100.0% of residents lived in urban areas, while 0.0% lived in rural areas.

There were 972 households in Ocean Ridge, of which 11.0% had children under the age of 18 living in them. Of all households, 50.0% were married-couple households, 19.9% were households with a male householder and no spouse or partner present, and 25.5% were households with a female householder and no spouse or partner present. About 38.1% of all households were made up of individuals and 23.2% had someone living alone who was 65 years of age or older.

There were 1,557 housing units, of which 37.6% were vacant. The homeowner vacancy rate was 4.1% and the rental vacancy rate was 16.4%.

The 2020 American Community Survey 5-year estimates reported 456 families residing in the town.

===2010 census===
The 2010 American Community Survey 5-year estimates reported 960 households and 450 families residing in the town.

===2000 census===
As of the census of 2000, there were 1,636 people, 875 households, and 494 families residing in the town. The population density was 1,909.6 PD/sqmi. There were 1,449 housing units at an average density of 1,691.3 /sqmi. The racial makeup of the town was 98.35% White (95.7% were Non-Hispanic White), 0.12% African American, 0.55% Asian, 0.12% Pacific Islander, 0.43% from other races, and 0.43% from two or more races. Hispanic or Latino of any race were 2.93% of the population.

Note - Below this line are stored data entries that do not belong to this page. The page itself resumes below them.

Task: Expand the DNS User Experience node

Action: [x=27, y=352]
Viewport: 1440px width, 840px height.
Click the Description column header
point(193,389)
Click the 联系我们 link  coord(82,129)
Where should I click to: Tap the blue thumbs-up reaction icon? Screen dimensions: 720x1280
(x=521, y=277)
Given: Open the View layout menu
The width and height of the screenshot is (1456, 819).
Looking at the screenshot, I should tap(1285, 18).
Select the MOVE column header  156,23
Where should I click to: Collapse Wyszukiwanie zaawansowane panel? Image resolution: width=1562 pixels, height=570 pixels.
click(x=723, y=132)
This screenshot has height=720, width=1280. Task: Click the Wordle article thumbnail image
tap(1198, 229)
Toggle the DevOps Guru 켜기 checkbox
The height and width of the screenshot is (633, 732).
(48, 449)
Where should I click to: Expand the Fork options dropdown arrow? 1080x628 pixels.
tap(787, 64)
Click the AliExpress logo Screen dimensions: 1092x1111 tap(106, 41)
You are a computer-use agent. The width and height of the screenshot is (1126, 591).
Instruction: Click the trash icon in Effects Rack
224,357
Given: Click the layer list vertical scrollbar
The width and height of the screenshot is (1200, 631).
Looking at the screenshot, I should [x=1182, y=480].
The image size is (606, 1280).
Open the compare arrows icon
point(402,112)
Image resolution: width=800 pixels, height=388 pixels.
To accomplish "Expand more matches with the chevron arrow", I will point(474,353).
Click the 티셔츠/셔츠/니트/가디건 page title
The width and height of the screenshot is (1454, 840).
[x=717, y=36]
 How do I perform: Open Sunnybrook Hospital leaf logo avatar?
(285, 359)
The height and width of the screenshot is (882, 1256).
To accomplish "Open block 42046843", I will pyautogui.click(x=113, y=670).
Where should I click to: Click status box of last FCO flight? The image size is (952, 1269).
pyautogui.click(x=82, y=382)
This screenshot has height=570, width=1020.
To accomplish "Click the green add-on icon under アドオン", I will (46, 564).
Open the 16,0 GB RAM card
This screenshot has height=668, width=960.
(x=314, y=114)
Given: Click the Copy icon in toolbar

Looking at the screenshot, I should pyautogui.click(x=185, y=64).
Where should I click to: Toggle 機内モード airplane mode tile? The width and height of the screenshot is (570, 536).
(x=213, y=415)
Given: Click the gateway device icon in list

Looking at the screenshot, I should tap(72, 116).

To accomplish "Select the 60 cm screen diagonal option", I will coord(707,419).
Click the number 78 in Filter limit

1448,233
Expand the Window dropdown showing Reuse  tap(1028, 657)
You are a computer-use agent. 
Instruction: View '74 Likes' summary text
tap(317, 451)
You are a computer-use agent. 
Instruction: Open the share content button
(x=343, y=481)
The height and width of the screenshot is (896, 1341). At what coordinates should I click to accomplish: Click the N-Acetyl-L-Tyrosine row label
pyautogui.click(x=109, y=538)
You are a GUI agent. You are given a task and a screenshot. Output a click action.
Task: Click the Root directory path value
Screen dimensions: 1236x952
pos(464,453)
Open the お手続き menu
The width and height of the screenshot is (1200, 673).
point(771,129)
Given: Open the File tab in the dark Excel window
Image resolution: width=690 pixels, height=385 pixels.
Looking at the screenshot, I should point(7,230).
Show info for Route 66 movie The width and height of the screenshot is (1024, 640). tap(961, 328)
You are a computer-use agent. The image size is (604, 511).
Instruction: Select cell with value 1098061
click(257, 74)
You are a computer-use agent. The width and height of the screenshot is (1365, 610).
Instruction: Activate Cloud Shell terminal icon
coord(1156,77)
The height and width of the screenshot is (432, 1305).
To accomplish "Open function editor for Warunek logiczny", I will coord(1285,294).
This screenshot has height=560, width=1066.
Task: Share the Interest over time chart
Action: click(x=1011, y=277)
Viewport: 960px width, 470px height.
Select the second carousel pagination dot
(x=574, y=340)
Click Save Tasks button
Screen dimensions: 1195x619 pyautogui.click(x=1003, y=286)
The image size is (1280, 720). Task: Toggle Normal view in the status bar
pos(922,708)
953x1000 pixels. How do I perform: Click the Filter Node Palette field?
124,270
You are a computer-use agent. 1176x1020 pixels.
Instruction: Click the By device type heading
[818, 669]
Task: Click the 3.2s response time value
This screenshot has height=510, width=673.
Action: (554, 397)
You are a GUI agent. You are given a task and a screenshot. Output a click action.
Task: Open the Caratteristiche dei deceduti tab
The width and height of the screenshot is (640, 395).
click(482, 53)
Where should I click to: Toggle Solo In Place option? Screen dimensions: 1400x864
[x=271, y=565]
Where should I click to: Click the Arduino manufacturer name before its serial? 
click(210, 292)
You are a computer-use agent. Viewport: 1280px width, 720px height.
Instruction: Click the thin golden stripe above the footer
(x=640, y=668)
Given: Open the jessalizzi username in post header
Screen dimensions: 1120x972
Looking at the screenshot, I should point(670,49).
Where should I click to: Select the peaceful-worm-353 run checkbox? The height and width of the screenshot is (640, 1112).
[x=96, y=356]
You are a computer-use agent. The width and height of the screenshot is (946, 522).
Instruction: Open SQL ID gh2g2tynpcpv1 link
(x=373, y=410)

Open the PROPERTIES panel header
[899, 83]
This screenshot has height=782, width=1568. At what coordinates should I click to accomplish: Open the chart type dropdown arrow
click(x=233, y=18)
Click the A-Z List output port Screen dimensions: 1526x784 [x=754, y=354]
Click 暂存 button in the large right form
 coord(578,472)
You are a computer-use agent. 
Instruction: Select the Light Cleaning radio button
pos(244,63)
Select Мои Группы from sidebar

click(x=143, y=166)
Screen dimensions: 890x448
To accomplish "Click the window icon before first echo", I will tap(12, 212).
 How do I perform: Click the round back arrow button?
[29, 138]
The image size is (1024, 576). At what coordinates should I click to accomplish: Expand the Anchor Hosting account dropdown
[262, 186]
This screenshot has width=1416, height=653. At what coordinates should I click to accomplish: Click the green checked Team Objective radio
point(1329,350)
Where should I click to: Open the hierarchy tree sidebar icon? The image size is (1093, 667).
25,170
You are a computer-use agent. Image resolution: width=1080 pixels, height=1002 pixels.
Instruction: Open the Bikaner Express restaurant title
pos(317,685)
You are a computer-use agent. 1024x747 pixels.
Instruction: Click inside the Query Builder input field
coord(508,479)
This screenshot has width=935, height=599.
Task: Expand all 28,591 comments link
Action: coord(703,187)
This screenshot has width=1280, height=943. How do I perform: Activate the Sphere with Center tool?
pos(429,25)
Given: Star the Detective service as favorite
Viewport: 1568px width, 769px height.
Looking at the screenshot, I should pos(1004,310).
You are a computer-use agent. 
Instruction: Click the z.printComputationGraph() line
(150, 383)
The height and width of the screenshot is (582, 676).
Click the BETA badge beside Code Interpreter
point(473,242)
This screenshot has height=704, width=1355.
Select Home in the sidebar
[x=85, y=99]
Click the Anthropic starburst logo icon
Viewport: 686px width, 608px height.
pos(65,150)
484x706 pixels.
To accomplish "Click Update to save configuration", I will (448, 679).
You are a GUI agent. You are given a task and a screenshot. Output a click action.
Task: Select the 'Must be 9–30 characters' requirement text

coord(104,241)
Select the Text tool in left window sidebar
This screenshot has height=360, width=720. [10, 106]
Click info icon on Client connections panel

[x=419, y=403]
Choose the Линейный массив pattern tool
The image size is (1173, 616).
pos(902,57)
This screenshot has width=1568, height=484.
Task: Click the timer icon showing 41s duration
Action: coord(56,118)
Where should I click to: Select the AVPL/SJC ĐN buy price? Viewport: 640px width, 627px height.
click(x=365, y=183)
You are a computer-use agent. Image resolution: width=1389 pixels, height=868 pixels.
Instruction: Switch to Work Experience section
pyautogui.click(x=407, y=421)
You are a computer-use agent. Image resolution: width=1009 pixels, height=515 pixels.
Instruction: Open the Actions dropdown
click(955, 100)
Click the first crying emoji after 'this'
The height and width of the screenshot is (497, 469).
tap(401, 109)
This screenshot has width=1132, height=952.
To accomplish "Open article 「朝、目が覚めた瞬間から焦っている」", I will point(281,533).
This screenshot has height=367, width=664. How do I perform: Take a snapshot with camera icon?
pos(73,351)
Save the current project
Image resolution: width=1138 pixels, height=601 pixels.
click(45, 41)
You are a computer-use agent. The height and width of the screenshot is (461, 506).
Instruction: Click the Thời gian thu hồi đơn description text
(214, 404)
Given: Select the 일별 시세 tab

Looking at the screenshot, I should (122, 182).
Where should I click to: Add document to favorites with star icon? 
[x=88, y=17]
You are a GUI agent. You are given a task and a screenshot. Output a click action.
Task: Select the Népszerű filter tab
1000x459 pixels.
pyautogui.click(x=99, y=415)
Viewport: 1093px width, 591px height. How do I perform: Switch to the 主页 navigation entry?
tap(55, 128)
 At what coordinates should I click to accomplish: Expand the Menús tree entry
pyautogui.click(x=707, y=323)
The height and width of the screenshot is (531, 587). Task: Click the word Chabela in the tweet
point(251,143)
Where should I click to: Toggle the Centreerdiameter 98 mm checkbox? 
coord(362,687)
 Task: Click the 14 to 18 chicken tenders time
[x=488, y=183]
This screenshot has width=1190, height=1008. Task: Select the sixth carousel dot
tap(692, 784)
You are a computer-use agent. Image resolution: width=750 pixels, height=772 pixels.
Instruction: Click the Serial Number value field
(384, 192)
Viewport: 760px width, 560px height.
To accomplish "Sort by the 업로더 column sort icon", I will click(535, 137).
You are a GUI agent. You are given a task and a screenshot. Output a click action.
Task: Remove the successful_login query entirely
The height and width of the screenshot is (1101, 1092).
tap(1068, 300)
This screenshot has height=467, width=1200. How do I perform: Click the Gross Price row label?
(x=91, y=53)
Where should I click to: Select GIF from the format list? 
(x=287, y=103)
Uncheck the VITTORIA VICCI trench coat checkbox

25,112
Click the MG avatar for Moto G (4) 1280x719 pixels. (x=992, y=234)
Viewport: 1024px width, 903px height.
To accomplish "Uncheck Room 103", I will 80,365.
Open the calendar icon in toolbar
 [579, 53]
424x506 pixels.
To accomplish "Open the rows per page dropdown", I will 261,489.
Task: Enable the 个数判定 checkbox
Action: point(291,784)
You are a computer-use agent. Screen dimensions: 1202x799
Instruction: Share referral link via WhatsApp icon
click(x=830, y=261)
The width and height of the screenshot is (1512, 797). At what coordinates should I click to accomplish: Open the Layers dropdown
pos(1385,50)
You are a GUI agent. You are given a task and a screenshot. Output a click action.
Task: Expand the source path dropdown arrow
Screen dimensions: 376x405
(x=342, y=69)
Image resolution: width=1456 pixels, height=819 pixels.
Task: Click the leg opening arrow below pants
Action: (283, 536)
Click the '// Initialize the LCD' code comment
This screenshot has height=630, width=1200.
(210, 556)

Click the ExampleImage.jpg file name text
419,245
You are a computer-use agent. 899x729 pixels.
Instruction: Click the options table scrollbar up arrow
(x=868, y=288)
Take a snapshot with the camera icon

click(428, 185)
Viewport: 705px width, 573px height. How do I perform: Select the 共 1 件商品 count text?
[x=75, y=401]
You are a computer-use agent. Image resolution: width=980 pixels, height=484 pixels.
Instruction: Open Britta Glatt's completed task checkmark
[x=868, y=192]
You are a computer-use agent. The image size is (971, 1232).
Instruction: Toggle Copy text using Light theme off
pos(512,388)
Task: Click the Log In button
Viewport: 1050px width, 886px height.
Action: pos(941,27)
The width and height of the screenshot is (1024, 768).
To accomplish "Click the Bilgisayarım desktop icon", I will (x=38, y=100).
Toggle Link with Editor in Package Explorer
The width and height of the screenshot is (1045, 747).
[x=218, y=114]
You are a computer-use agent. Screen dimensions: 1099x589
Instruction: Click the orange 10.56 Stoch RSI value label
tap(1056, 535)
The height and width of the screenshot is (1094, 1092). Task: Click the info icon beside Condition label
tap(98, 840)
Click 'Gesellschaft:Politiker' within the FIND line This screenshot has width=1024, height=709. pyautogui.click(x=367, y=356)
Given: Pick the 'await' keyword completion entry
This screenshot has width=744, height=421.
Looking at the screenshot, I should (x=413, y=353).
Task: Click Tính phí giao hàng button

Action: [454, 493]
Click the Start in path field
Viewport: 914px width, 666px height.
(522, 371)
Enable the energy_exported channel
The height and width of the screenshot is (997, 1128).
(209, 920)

In 2000, there were 875 households, out of which 11.4% had children under the age of 18 living with them, 52.1% were married couples living together, 3.5% had a female householder with no husband present, and 43.5% were non-families. 37.5% of all households were made up of individuals, and 17.6% had someone living alone who was 65 years of age or older. The average household size was 1.87 and the average family size was 2.41.

In 2000, in the town, the population was spread out, with 10.3% under the age of 18, 1.8% from 18 to 24, 18.5% from 25 to 44, 33.6% from 45 to 64, and 35.8% who were 65 years of age or older. The median age was 57 years. For every 100 females, there were 94.8 males. For every 100 females age 18 and over, there were 90.9 males.

In 2000, the median income for a household in the town was $70,625, and the median income for a family was $99,184. Males had a median income of $91,198 versus $31,607 for females. The per capita income for the town was $76,088. About 2.6% of families and 4.7% of the population were below the poverty line, including none of those under age 18 and 5.4% of those age 65 or over.

As of 2000, speakers of English as a first language accounted for 91.09% of all residents, while French consisted of 3.45%, Spanish was at 3.10%, German at 1.38%, Persian was at 1.50%, and Italian made up 0.96% of the population.

As of 2000, Ocean Ridge had the nineteenth highest percentage of Canadian residents in the US, with 1.70% of the population (tied with twenty-nine other US areas, including Palm Beach Shores).